**What to work on:** In the records below, find each line with the word "computer" and copy it.

====

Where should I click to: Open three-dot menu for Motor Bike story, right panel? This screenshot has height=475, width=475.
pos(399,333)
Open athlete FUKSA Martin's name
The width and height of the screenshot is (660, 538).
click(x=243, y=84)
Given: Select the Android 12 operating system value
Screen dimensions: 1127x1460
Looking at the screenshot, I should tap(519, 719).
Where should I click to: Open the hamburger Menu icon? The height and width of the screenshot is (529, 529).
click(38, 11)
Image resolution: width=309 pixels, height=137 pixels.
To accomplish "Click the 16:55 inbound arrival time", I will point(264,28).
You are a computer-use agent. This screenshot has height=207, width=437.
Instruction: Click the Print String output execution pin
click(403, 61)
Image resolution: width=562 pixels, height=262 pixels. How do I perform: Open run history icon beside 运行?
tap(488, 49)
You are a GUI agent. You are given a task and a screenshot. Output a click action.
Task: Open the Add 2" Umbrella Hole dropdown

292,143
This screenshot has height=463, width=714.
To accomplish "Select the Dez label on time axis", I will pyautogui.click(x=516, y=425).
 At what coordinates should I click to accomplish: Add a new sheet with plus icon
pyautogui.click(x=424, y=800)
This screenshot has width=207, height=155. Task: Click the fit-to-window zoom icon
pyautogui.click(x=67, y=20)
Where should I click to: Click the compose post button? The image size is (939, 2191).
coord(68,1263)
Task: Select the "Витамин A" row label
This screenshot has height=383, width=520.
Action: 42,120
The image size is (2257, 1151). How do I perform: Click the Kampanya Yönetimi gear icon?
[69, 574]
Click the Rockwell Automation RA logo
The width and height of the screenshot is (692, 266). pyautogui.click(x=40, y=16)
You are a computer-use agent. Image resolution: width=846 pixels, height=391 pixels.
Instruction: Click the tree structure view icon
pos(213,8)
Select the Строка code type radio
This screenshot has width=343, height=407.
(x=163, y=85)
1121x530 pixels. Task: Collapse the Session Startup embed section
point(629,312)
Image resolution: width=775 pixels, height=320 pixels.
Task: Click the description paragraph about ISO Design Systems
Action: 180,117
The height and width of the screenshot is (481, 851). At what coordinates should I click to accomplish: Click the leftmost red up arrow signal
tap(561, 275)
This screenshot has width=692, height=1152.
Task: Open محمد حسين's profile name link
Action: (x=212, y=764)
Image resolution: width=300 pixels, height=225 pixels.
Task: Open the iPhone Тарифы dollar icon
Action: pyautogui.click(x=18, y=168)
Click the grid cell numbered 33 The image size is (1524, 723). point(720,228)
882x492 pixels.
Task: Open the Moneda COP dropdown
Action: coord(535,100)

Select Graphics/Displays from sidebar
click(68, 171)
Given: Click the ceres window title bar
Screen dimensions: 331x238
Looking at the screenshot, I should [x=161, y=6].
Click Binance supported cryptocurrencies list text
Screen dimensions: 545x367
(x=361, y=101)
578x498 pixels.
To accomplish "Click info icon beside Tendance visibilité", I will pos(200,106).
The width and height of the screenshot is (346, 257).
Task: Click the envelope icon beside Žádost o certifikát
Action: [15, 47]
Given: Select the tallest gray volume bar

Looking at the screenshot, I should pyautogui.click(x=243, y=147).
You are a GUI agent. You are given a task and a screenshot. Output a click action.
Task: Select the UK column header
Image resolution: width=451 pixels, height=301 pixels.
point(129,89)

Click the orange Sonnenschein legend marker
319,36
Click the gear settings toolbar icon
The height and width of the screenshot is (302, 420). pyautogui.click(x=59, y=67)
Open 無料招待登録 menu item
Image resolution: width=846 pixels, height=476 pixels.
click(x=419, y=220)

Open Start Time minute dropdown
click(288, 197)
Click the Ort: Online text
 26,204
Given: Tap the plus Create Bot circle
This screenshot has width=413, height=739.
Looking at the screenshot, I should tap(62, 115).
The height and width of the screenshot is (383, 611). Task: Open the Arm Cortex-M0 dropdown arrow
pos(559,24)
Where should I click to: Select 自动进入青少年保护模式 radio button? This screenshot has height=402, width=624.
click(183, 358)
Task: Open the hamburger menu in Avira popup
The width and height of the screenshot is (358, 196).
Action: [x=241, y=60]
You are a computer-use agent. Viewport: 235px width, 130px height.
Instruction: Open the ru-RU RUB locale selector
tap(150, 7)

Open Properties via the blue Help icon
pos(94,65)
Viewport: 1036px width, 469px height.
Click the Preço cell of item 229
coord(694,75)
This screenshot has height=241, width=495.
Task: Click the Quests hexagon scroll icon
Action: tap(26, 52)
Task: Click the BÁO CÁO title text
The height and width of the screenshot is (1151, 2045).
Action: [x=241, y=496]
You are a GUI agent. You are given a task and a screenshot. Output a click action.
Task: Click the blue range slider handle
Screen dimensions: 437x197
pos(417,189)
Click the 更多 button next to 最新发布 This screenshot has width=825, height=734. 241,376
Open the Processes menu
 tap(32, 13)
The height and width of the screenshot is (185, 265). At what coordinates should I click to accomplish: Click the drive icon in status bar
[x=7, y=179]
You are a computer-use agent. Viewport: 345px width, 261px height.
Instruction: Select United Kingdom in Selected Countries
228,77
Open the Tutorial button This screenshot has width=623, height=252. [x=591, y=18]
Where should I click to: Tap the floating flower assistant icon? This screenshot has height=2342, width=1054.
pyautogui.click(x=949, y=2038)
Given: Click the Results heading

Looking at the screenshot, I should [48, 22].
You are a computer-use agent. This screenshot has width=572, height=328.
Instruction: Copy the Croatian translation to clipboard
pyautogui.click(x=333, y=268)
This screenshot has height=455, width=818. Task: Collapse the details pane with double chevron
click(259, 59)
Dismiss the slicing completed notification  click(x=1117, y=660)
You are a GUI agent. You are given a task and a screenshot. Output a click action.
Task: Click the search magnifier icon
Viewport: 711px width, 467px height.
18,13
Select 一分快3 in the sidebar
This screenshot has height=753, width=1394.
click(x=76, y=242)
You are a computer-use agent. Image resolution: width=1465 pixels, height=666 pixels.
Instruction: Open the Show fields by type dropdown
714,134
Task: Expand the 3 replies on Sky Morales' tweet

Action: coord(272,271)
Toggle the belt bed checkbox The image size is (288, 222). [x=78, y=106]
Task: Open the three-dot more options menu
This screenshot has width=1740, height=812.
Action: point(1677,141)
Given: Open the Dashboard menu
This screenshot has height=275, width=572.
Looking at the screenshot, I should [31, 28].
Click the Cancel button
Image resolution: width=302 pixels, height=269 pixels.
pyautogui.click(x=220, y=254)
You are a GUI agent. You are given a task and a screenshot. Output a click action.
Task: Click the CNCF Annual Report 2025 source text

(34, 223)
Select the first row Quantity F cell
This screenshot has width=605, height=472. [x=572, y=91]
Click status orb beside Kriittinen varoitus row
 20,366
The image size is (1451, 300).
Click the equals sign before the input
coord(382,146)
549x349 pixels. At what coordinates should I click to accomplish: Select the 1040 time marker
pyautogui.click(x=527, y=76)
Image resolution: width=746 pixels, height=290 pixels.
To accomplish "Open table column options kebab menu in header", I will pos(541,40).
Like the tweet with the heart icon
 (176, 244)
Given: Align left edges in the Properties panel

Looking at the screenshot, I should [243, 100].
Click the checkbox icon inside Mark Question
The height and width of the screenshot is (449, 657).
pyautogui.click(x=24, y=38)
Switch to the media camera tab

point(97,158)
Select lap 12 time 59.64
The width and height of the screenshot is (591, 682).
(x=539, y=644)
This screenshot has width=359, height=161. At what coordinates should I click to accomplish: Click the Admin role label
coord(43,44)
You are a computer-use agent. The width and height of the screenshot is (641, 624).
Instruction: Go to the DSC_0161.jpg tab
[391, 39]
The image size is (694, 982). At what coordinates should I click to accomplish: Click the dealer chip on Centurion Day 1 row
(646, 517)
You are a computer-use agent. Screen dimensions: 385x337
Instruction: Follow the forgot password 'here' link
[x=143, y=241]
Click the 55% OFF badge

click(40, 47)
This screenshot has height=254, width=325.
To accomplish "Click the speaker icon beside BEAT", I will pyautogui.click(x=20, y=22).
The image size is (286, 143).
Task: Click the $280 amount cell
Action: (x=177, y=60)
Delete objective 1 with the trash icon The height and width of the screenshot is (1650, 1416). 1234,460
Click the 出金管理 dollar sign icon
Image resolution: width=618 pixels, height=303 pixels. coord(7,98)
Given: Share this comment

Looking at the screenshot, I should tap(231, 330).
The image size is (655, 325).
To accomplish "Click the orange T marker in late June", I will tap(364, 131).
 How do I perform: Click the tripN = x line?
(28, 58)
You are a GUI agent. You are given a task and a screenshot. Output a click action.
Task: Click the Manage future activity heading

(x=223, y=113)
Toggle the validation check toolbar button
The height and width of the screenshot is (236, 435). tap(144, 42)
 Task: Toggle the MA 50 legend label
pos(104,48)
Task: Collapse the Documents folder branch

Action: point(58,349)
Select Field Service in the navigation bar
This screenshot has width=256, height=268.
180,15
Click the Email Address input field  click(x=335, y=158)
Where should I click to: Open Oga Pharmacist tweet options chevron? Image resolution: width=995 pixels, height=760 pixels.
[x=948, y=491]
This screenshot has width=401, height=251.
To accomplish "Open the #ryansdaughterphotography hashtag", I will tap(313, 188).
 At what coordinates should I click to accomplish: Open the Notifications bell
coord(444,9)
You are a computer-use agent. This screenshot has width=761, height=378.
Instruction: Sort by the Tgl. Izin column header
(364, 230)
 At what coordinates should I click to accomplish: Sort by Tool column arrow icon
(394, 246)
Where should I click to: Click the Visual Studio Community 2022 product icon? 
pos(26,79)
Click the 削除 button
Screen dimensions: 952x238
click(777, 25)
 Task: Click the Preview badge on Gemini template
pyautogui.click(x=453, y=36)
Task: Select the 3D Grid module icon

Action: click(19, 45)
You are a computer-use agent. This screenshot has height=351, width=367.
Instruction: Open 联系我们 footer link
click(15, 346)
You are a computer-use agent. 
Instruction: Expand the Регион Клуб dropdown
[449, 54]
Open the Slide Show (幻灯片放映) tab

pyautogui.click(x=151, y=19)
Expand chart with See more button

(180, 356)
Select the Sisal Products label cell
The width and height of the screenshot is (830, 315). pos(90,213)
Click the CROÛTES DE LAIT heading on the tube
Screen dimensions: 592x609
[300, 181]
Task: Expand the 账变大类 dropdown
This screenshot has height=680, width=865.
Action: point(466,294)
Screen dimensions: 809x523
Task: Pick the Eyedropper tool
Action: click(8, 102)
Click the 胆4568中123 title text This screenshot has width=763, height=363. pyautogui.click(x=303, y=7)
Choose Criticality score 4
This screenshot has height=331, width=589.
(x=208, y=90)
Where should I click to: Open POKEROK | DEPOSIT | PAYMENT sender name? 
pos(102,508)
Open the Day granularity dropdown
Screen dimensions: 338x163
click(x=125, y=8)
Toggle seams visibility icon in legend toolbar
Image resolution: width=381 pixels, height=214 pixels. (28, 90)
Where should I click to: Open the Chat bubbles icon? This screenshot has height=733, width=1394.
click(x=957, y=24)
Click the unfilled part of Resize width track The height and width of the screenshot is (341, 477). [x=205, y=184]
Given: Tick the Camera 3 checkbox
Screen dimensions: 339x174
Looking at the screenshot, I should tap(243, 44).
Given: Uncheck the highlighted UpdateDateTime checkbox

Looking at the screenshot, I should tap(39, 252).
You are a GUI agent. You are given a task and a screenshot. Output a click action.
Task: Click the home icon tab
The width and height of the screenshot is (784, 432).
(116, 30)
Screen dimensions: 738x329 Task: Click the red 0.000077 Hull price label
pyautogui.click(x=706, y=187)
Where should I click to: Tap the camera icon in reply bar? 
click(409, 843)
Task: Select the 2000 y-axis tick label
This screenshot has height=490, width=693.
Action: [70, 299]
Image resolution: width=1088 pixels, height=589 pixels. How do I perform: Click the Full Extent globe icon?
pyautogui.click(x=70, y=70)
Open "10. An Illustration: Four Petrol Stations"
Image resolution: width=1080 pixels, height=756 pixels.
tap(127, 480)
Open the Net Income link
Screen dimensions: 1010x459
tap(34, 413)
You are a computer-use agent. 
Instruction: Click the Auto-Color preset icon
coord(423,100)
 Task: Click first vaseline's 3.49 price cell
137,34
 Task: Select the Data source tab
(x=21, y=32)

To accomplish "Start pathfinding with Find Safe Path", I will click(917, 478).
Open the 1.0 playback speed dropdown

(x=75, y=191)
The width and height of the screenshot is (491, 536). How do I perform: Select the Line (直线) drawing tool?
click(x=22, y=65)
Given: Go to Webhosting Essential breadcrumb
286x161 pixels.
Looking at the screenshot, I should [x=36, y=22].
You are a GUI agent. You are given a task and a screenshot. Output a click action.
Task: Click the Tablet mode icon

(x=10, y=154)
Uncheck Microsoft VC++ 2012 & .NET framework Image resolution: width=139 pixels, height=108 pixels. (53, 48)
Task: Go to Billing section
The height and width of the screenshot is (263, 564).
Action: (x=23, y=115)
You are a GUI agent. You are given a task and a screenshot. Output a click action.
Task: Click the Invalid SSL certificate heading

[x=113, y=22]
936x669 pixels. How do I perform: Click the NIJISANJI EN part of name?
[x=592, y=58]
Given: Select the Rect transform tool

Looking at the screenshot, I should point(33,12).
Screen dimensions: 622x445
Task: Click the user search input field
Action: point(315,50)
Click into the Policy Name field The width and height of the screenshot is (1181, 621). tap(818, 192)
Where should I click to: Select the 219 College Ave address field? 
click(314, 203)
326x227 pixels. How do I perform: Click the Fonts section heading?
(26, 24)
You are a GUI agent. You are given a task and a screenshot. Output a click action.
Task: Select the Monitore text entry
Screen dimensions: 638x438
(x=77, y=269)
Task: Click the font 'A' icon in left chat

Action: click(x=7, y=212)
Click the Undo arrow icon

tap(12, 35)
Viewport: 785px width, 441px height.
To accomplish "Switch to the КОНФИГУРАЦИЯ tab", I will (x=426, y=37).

====

**Task output:**
You are a computer-use agent. This screenshot has height=207, width=437.
You are a computer-use agent. Image resolution: width=846 pixels, height=391 pixels.
You are a computer-use agent. Viewport: 235px width, 130px height.
You are a computer-use agent. Viewport: 345px width, 261px height.
You are a computer-use agent. This screenshot has width=572, height=328.
You are a computer-use agent. Image resolution: width=1465 pixels, height=666 pixels.
You are a computer-use agent. The width and height of the screenshot is (641, 624).
You are a computer-use agent. Screen dimensions: 385x337
You are a computer-use agent. This screenshot has width=761, height=378.
You are a computer-use agent. This screenshot has height=351, width=367.
You are a computer-use agent. 
You are a computer-use agent. 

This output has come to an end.